Exercise: Copy exactly the lines of the records below, and only those lines, beginning with the line that contains "About (48, 2426)" and ending with the line that contains "Resources (48, 2420)".

Provided data:
——

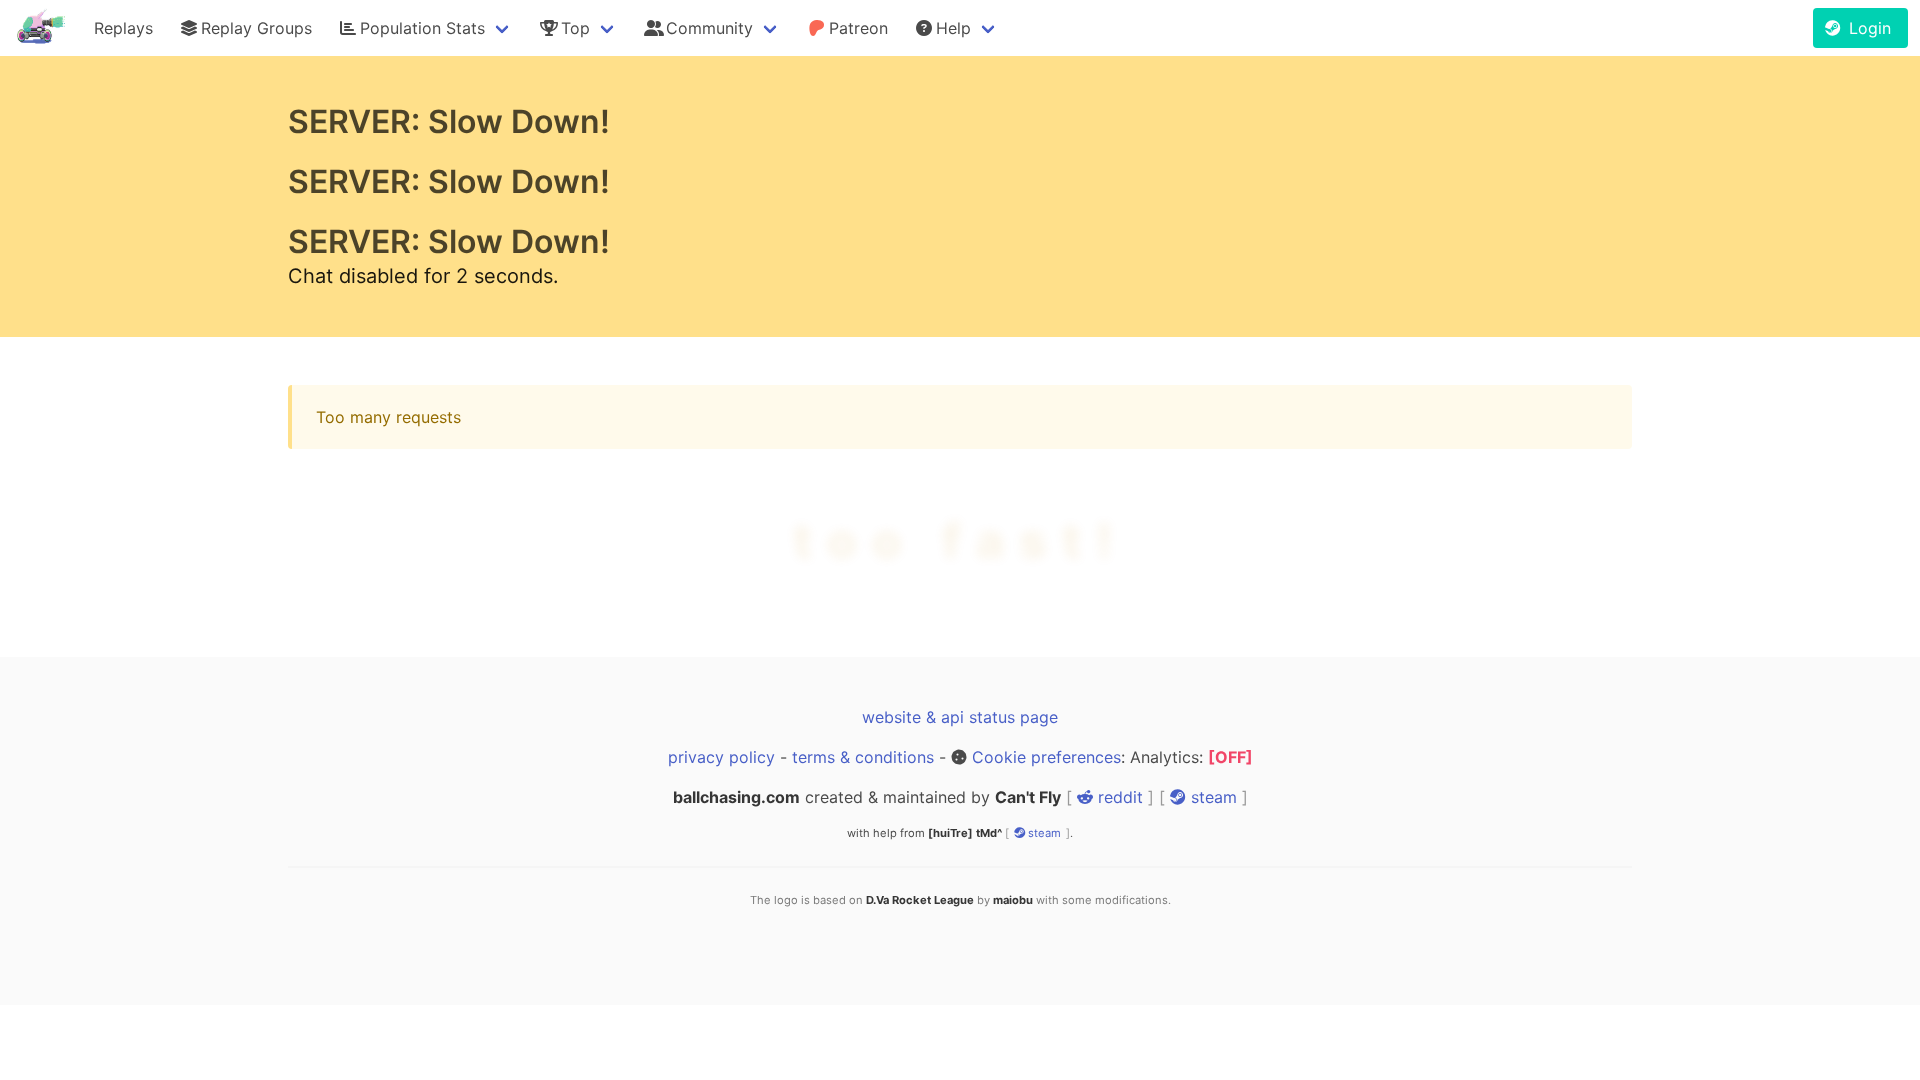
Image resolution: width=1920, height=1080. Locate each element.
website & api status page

——

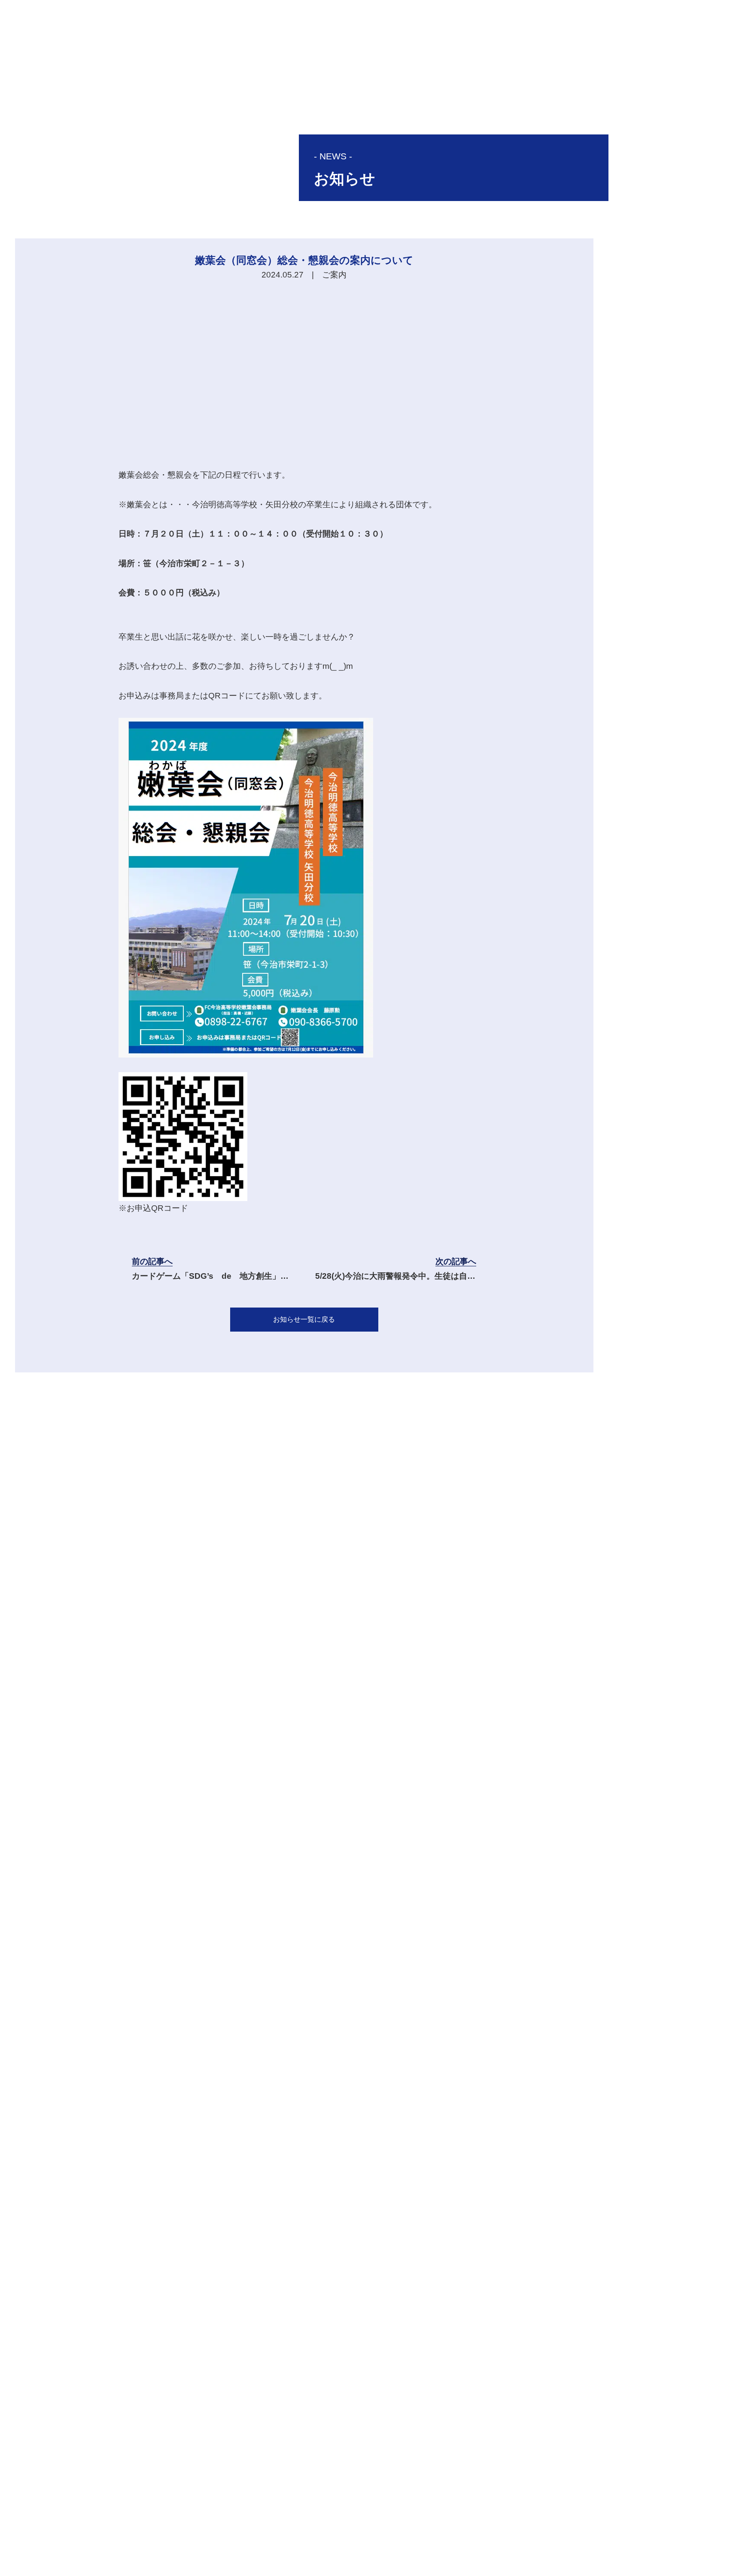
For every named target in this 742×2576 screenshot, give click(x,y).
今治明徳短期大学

——

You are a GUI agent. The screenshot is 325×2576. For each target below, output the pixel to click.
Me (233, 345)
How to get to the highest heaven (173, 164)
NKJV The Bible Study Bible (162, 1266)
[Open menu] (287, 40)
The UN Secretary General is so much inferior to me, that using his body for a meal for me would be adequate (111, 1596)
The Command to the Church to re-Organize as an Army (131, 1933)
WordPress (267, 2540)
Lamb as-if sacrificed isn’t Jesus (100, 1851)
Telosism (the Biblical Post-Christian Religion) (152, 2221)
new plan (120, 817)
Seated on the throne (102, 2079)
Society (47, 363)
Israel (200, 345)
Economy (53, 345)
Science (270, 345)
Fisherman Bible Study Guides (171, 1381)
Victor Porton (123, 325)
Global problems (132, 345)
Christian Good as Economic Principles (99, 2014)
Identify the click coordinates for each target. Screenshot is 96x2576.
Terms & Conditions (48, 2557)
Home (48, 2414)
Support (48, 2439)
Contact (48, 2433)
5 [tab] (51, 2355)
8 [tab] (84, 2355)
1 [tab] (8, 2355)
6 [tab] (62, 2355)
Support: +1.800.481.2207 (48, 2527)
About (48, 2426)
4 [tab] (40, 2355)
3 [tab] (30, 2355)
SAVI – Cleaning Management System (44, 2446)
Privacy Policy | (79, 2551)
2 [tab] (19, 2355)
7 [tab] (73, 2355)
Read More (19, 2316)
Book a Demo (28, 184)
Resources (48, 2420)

——

Expected answer:
About (48, 2426)
4 [tab] (40, 2355)
3 [tab] (30, 2355)
SAVI – Cleaning Management System (44, 2446)
Privacy Policy | (79, 2551)
2 [tab] (19, 2355)
7 [tab] (73, 2355)
Read More (19, 2316)
Book a Demo (28, 184)
Resources (48, 2420)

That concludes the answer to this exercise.